◆ Document:
>> Begin

Really fortunate to spend time as part of group discussion at University of Queensland with James Vaughan where we drew upon his experiences in football atmospheres within Stockholm, Sweden and Barcelona, Spain while completing his PhD in Creativity & Motivation in football and looking at how cultural aspects & influences affect the ability to create a culture or climate of creativity. James Vaughan is the Lead Researcher at Player Development Project and has played Futsal for New Zealand before carrying out his Masters with the Football Federation Victoria in Melbourne.
Looking at FC Barcleona’s philosophy for player development, it was heavily influenced by ideology and strategies put in place by the great Johan Cruyff. He is previously quoted as saying:
Interestingly, Cruyff looks at and addresses some of the points observed by James throughout his time at Barcelona; form of life or cultural influences and the importance of this within coaching context and the importance of creative, playful atmospheres for youth engagement and development.
One of the points discussed was looking at the fine balance between form of life or cultural environment versus constraint led practices implemented by coaches. Especially at FC Barcelona, he observed and discussed the use of skilful manipulation of sociocultural constraints, where the form of life or environmental conditions surrounding the club could both constrain or afford creative moments, akin to Rietveld & Kiversten’s research (2014). I believe this again shows the socially dynamic role of the coaches; both acknowledging the pull of form of life surrounding strong club and locality cultures while adopting game based or constraint led learning approach to set goals and reward actions for the behaviour you want to see from your players. However, as discussed, it is perceived as important that the coaches are mindful and present for their adopted coaching methodologies and adopt the form of life offered from the coaching scenarios offered as opposed ignoring the sociocultural embeddedness and forcing your ideologies on the group, akin to Cruyff’s ideals of needing to pay attention to where players come from. We discussed examples of soccer coaches entering Australian shores and adopting old ideas and methods versus Guus Hiddink’s embracing of AUS cultures. In basic words, coach where your feet are and be present with you athletes.

>> End

◆ Excerpted records:

>> Begin

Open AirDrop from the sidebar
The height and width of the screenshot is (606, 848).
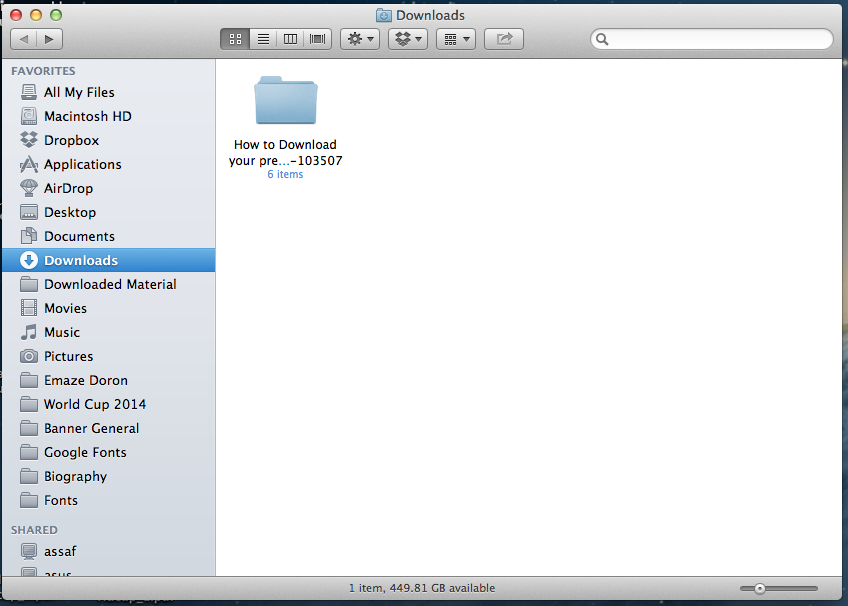pos(68,188)
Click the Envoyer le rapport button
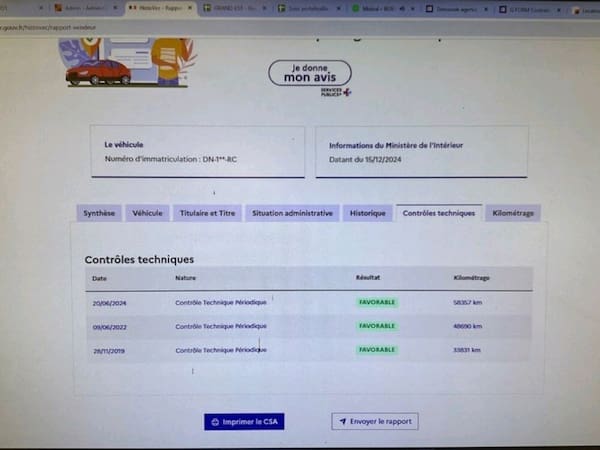The height and width of the screenshot is (450, 600). tap(375, 422)
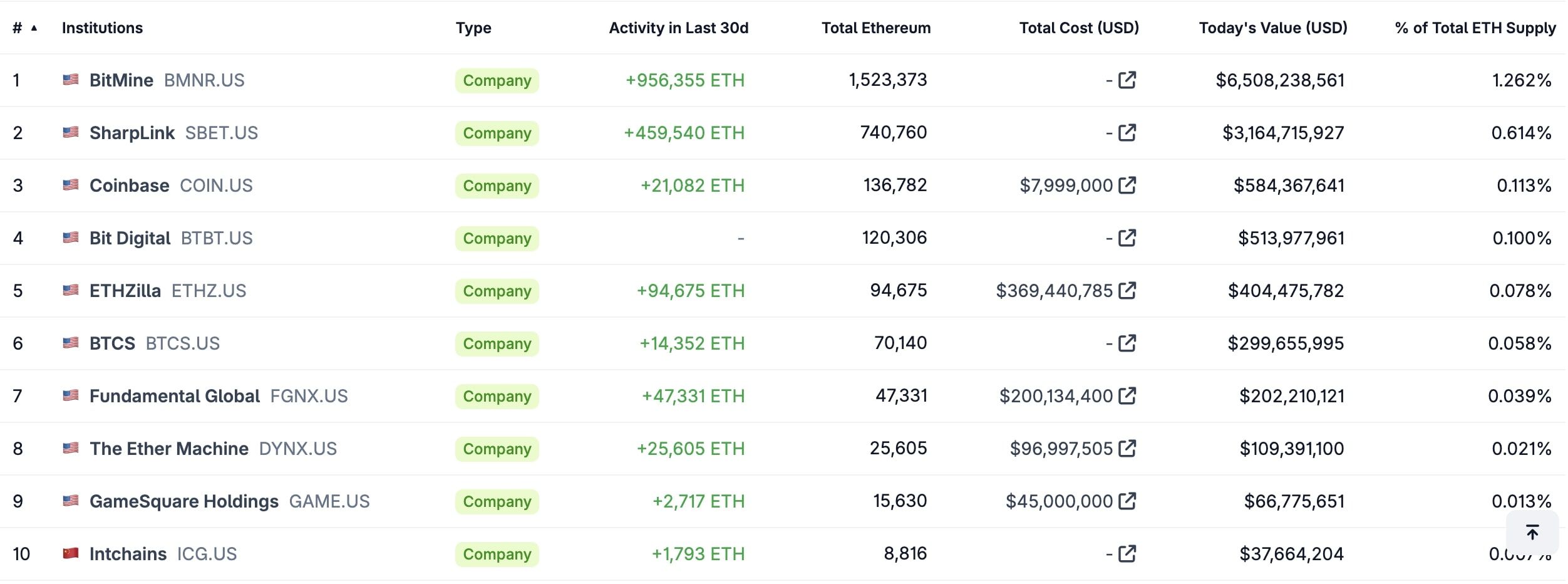Open the BitMine institution page

pyautogui.click(x=121, y=80)
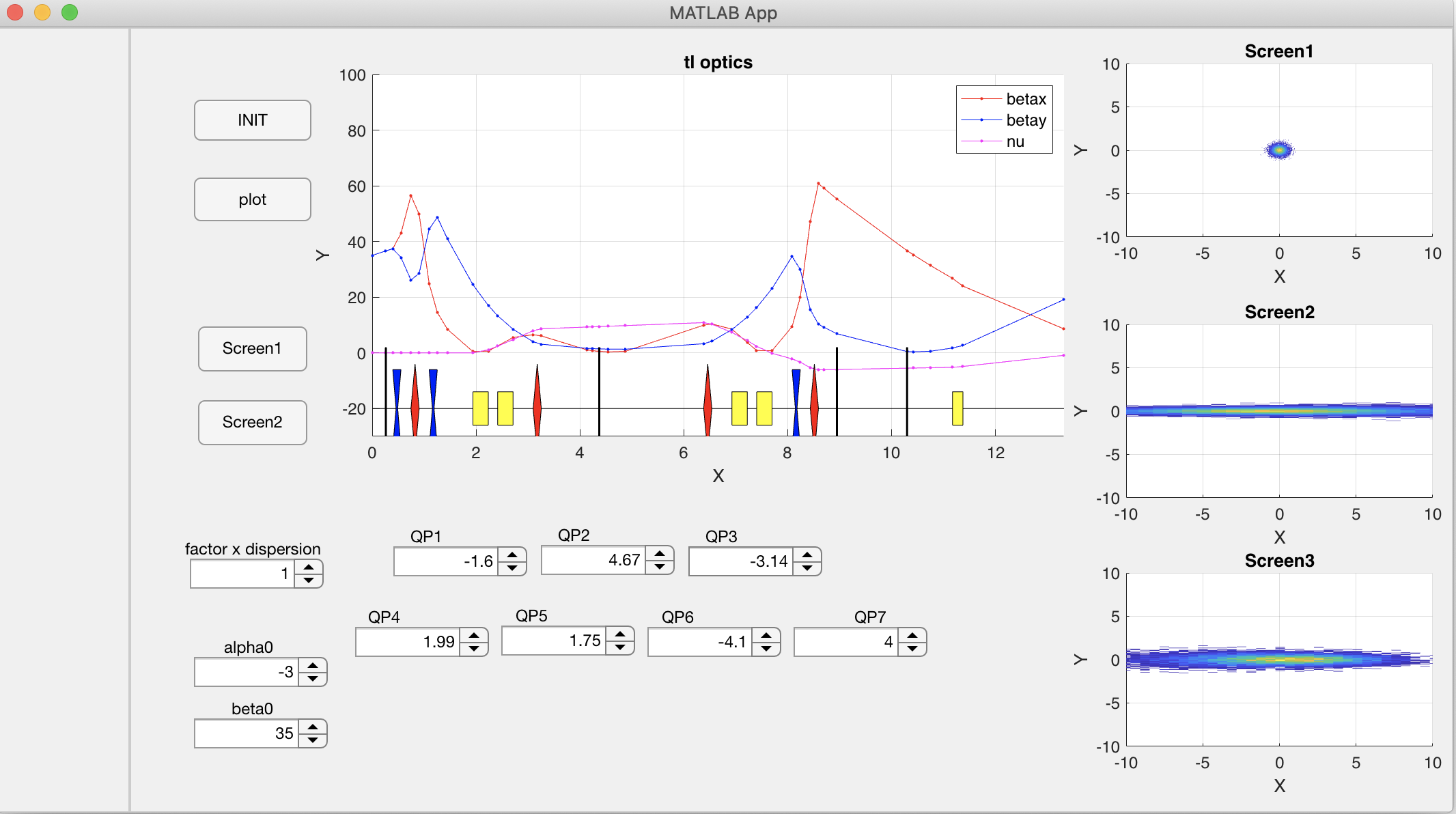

>> End

◆ Written tasks:
• A. Answer these questions about the text on creativity in football, one per line:
(i) For which country did James Vaughan play Futsal?
(ii) Whose ideology and strategies heavily influenced the club's philosophy for player development?
(iii) Which coach is named for embracing Australian cultures?
• B. Please update the whole listing by replacing "sidebar" with "side panel" and leaving everything else unchanged. Omit the pictures.

◆ Expected answers:
• A.
(i) New Zealand
(ii) Johan Cruyff
(iii) Guus Hiddink

• B.
Open AirDrop from the side panel
The height and width of the screenshot is (606, 848).
pos(68,188)
Click the Envoyer le rapport button
The height and width of the screenshot is (450, 600). tap(375, 422)
Open the BitMine institution page

pyautogui.click(x=121, y=80)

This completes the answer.